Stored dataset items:
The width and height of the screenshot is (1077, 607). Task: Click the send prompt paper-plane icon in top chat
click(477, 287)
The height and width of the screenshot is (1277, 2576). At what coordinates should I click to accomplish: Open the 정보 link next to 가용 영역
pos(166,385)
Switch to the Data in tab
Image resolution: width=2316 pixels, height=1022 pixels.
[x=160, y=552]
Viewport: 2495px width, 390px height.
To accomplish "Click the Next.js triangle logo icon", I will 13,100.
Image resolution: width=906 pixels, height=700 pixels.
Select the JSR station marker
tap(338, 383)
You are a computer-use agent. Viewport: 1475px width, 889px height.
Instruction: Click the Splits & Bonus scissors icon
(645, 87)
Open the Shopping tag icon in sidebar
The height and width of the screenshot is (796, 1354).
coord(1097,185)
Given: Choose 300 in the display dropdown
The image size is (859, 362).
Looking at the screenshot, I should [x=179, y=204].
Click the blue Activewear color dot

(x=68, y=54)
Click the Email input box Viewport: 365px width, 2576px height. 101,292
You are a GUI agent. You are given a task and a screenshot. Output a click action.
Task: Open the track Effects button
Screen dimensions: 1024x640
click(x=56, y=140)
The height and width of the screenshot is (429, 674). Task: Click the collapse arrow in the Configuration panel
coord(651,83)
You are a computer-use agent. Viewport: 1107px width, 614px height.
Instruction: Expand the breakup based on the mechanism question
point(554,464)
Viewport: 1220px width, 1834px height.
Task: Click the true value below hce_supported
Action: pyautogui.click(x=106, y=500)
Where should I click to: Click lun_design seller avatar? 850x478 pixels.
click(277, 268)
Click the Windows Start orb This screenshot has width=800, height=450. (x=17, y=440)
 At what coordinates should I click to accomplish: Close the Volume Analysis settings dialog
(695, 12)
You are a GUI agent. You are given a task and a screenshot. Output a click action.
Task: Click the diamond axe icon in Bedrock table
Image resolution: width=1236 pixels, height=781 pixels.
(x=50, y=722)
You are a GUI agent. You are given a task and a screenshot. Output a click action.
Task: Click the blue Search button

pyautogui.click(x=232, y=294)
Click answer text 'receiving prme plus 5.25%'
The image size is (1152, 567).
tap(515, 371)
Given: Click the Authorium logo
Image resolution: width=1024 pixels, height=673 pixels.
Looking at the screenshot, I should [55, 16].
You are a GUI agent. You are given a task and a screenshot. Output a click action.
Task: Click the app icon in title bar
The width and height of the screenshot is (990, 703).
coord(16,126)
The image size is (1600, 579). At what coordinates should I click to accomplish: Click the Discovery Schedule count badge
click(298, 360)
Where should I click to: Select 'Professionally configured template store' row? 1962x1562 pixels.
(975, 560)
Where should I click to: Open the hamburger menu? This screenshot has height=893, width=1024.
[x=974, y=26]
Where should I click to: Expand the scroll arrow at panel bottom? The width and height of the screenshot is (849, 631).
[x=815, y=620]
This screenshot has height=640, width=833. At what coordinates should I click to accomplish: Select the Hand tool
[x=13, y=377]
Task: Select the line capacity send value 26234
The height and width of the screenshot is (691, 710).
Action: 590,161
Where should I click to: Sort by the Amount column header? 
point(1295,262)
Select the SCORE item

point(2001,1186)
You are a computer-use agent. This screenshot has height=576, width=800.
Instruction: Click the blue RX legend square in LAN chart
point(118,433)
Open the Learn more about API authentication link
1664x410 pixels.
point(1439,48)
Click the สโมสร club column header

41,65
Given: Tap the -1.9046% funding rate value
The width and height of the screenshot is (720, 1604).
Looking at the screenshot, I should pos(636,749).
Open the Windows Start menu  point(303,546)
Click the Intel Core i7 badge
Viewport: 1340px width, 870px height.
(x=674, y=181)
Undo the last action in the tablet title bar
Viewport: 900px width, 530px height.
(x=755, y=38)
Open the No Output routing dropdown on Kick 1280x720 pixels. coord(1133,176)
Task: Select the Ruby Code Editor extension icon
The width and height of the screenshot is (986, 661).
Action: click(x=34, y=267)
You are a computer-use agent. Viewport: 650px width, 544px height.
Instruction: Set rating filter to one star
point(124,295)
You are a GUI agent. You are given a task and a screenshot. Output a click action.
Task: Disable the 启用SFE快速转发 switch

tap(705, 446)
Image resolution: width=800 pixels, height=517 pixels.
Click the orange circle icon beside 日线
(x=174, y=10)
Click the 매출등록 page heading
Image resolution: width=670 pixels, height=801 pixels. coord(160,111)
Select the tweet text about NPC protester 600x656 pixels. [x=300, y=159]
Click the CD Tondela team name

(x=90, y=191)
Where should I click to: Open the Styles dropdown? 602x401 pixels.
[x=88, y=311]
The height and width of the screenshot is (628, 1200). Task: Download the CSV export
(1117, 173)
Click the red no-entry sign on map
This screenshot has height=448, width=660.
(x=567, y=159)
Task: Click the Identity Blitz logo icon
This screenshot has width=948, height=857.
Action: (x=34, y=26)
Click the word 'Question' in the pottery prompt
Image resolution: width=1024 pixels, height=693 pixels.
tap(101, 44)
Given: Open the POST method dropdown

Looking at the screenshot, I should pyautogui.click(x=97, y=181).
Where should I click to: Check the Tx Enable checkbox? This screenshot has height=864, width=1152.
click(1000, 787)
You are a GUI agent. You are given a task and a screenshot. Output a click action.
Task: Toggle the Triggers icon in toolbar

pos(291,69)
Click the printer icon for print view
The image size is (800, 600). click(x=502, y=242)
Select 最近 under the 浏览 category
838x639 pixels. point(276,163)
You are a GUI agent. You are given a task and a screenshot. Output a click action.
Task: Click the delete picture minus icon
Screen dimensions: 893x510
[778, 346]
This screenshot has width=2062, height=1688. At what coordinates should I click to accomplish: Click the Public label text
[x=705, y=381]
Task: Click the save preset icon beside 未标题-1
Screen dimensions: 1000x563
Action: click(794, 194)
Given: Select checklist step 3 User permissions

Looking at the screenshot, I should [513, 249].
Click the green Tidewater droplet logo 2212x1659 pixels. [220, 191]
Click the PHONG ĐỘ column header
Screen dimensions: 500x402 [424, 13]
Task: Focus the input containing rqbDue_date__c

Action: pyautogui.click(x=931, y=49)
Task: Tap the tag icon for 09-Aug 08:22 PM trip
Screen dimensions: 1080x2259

ACTIVITY:
Repeat, without changes, every line from the one that contains "Given: Select checklist" through the final line of the data.

YOUR RESPONSE:
Given: Select checklist step 3 User permissions

Looking at the screenshot, I should [513, 249].
Click the green Tidewater droplet logo 2212x1659 pixels. [220, 191]
Click the PHONG ĐỘ column header
Screen dimensions: 500x402 [424, 13]
Task: Focus the input containing rqbDue_date__c

Action: pyautogui.click(x=931, y=49)
Task: Tap the tag icon for 09-Aug 08:22 PM trip
Screen dimensions: 1080x2259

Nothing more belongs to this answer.